How Planets and Stars Compare

Photo of the Sun by NASA
Photo by NASA on Unsplash

Why is it that you can’t look at the sun for more than 1/2 second? What would happen to you? No doubt you will need a trip to the optometrist or worse, you may go blind!

So, what is it that causes this object that is 93 million miles from Earth so powerful? Simply speaking, the sun is a star, and just like any star, they are extremely large in comparison to planets and carry the equivalent of millions of atomic bombs that ‘explode’ every second.

Learning how planet sizes compare to each other, then how the different stars compare to each other is a worthwhile journey and one that fascinates many. Once you read this article, you may find it inconceivable to try to comprehend the size of our universe. In one word – Mind-boggling.

Comparing Our Planets to Each Other

Photo by Ross Sneddon on Unsplash

Planets are a mere spec in our galaxy.  In the first illustration below, we compare the eight planets in our solar system. From the left, we have Saturn and Jupiter. Middle, we have Uranus and Neptune. The front row is Mercury, Venus, Mars, and Earth. Note how Jupiter can engulf Earth by about 50 times.

In our next image, we move closer inward and look at the inner solar system. There is an error in the image below. Can you find it?

Pluto does not belong here for two reasons. (1) It is not part of the inner solar system and (2) it is not considered a planet anymore.

Comparing the Sun to the Planets

This image shows the planets compared to our sun. The Earth here is now hardly visible. Even Jupiter is the size of a pea compared to the sun. If the sun was a basketball, then Jupiter would be a pea.

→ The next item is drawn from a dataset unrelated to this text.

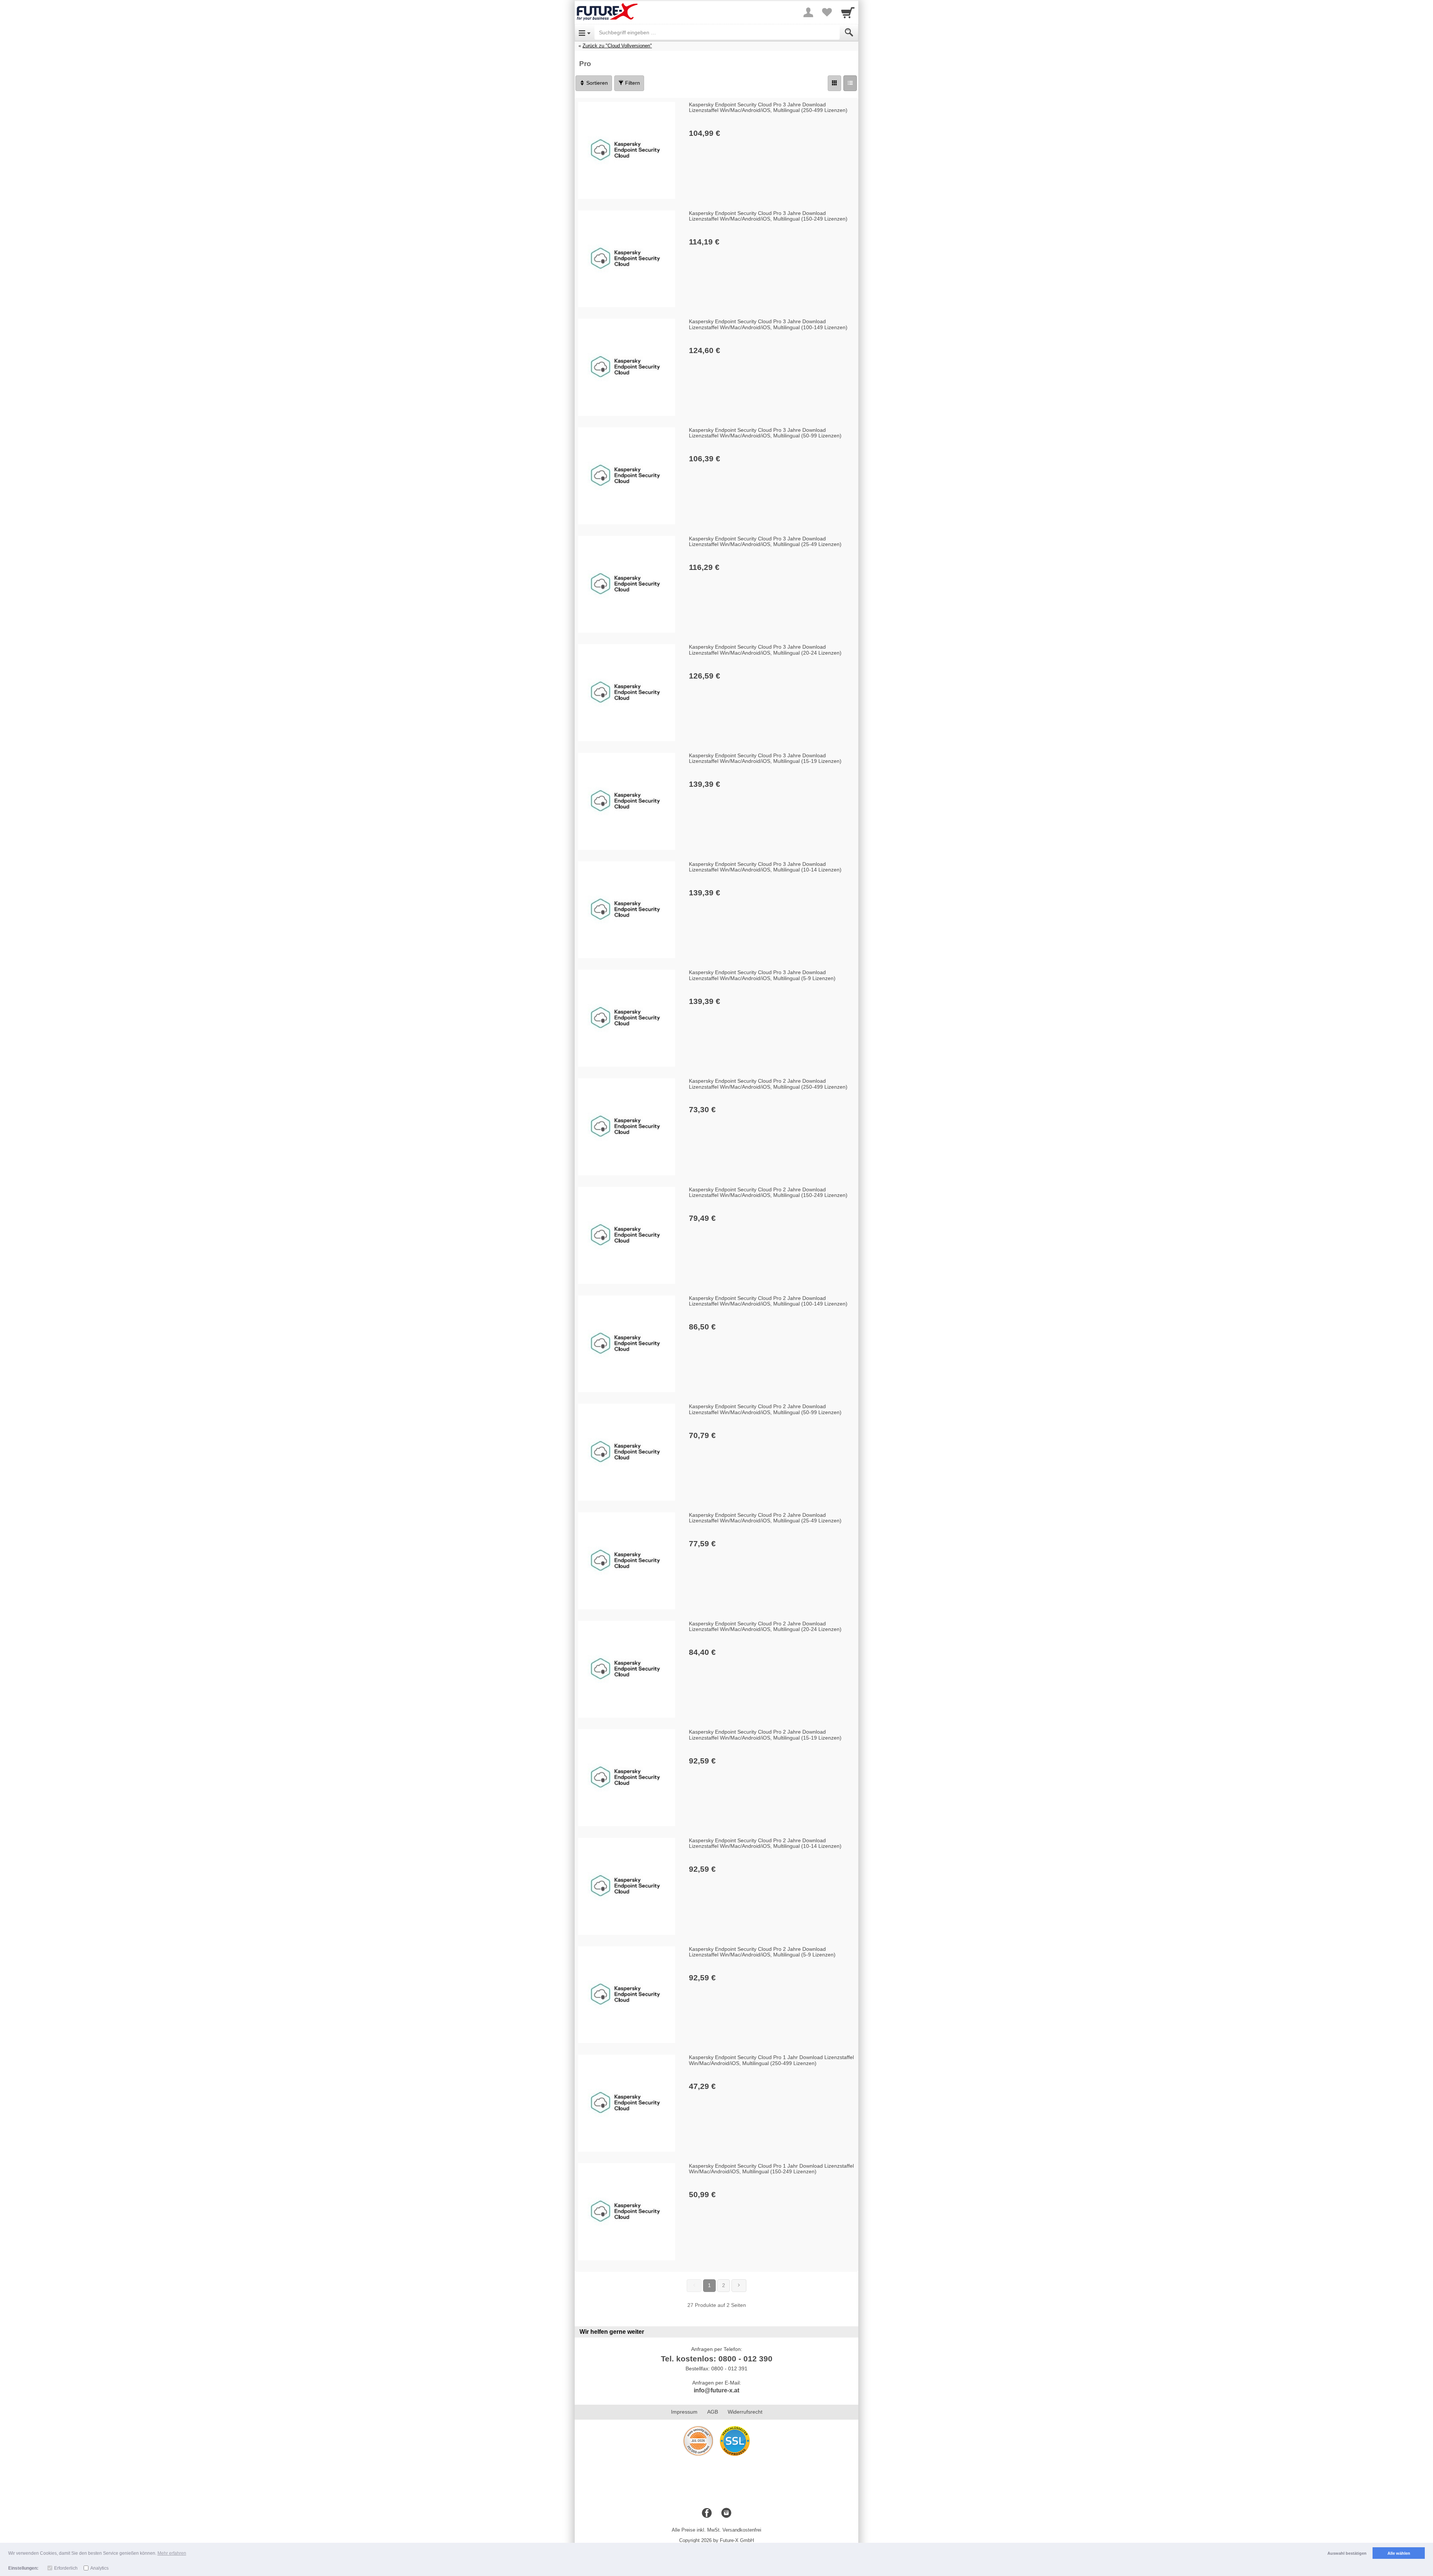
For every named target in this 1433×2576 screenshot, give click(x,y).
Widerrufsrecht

Think the sun is big! Think again. The image below compares the sun to the star giant Arcturus, which is 37.5 light-years from Earth and is larger than the entire orbit of Mercury. Read more about Arcturus here. Another basketball to pea scenario.

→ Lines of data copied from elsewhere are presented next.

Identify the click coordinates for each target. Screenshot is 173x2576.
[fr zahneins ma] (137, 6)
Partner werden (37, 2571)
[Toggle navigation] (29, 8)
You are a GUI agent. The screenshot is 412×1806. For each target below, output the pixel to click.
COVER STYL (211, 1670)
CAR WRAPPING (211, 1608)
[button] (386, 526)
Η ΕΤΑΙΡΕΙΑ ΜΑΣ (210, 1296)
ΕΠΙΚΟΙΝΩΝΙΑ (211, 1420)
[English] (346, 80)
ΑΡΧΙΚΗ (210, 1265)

Comparing Other Stars to Each Other

If these sizes don’t fascinate you, take a look at the next illustration, showing Arcturus paired with the star giants Betelgeuse and Antares. Forget about trying to see any of our planets here, as the sun is a mere pixel on the screen. That would equate to a grain of sand against a basketball (Antares). See our summary below.

We hope these comparisons give you a better appreciation and respect for the galaxy and the universe.


We started with a comparison of Earth to the four inner planets in the solar system. Earth appears the largest. Then Earth and the inner four planets are compared to the outer planets and Earth now appears like a pea to a basketball (Jupiter).

Next, all the planets in our solar system are compared to our Sun, a medium-sized star in the Milky Way galaxy. Continuing to use the pea as our example as Earth and the basketball as Jupiter, the sun would be the size of a 10-story building. Putting a pea and a basketball next to this building, well you can start to appreciate the immense sizes of the objects in space, but we haven’t even scratched the surface yet.

The image below is an estimated comparison between planet Mars’s orbit superimposed on the giant star Antares. Notice how Antares engulfs its orbit with room to spare. Earth would not be visible here, nor would Jupiter.

One could only imagine the immense gravitational pull this star would have on any objects coming close to it. Future black hole?

Well, we don’t stop here. The largest known star is UY Scuti, located in the constellation Scutum, it is 1700 times larger than the Sun.

With stars this big, one can only imagine the great gravitational pull they will have on other objects in their neighborhood, and in so doing, we can begin to understand how black holes can be formed.

View this video of planetary and star comparisons, as well as the video creator’s view of intelligent life in the universe.

There is also a fascinating website called Scale of the Universe which will help you look at the ‘big picture’, pun intended.

March 2015 – R131 in the Large Magellanic Cloud was recently found to be the largest star to date.